• DATA FOR THIS EXERCISE:
______________________________

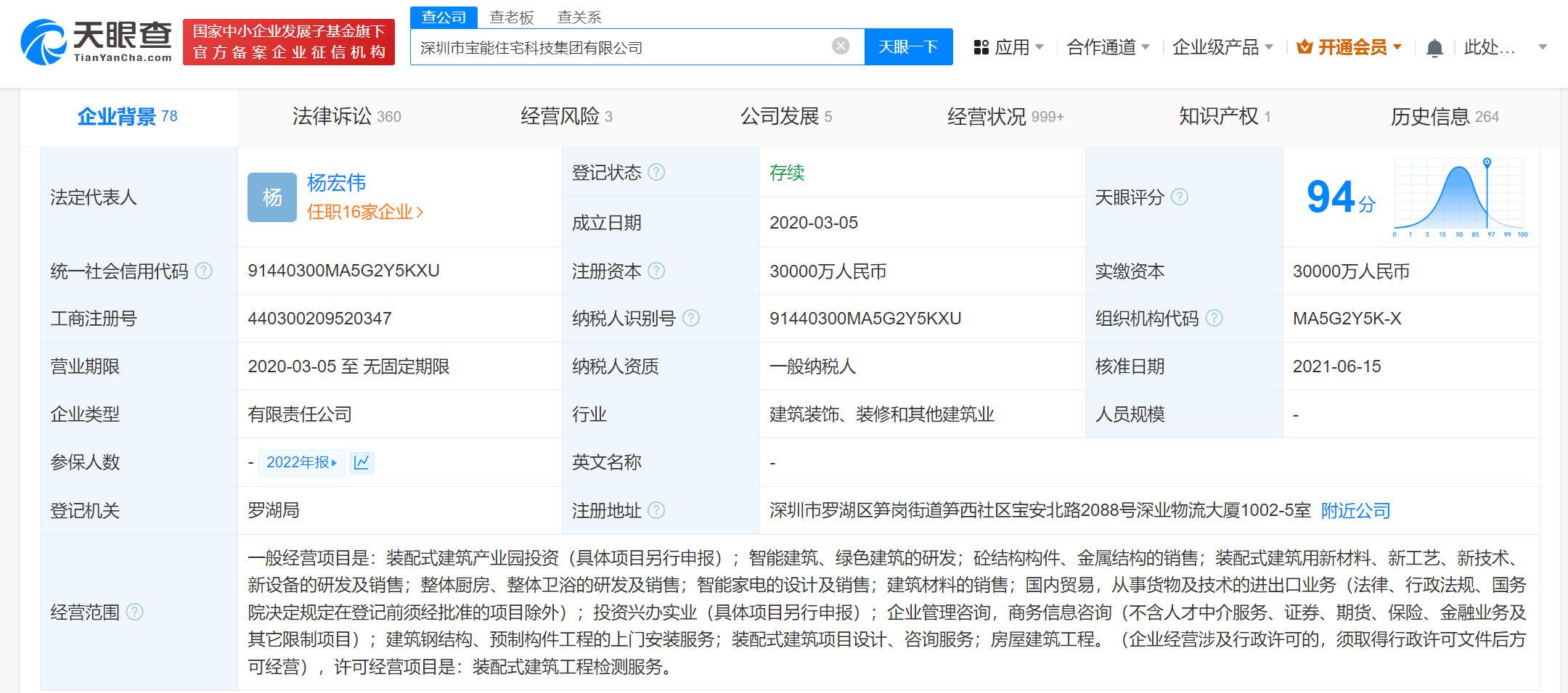Click the 组织机构代码 help icon

1214,317
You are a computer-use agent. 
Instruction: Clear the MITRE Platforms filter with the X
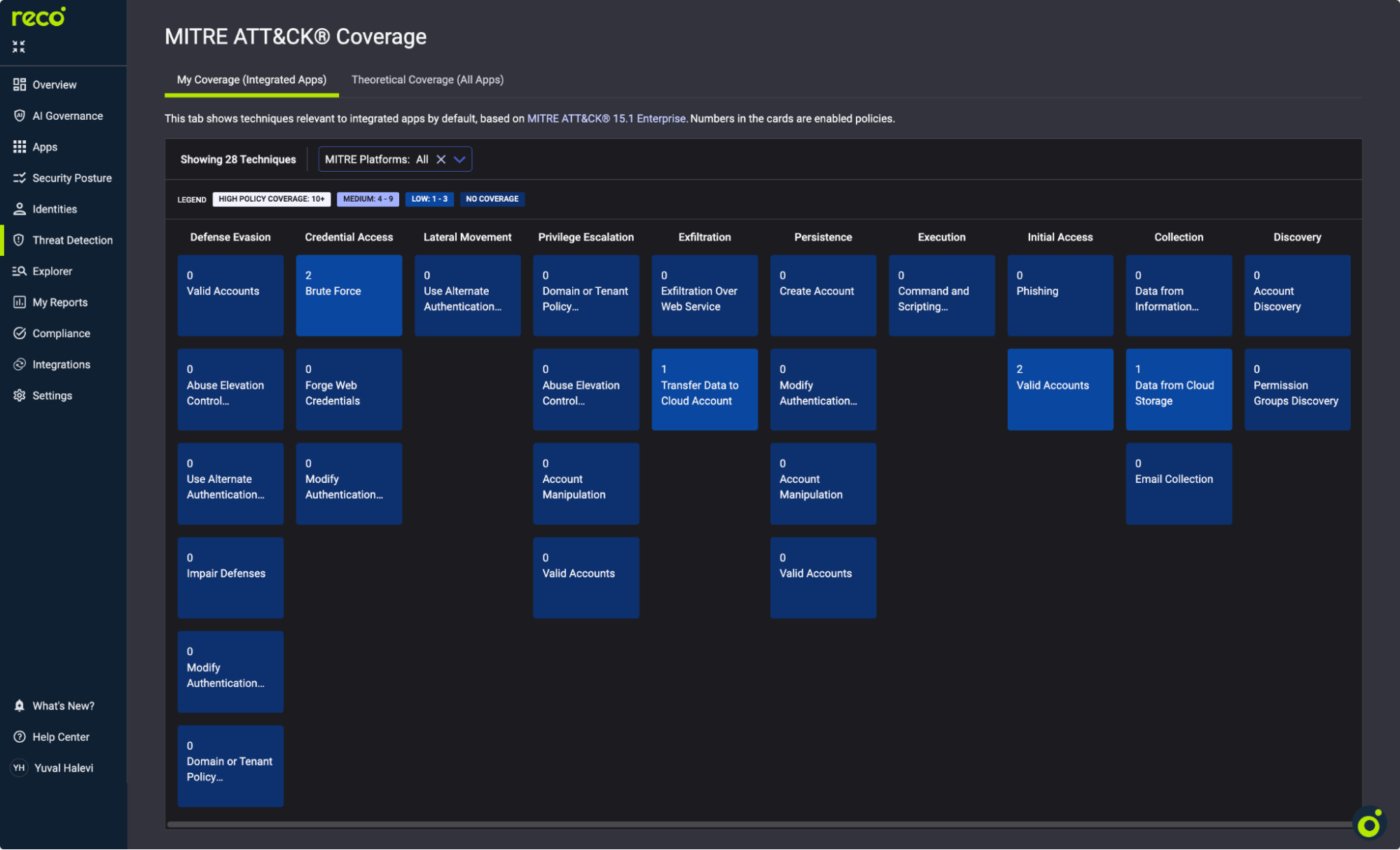click(441, 159)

______________________________

In the copy, include exactly the lines from the one containing "You are a computer-use agent." through the last line of the records, and no pictures or other text.

• ANSWER FOR THIS EXERCISE:
You are a computer-use agent. 
Instruction: Clear the MITRE Platforms filter with the X
click(441, 159)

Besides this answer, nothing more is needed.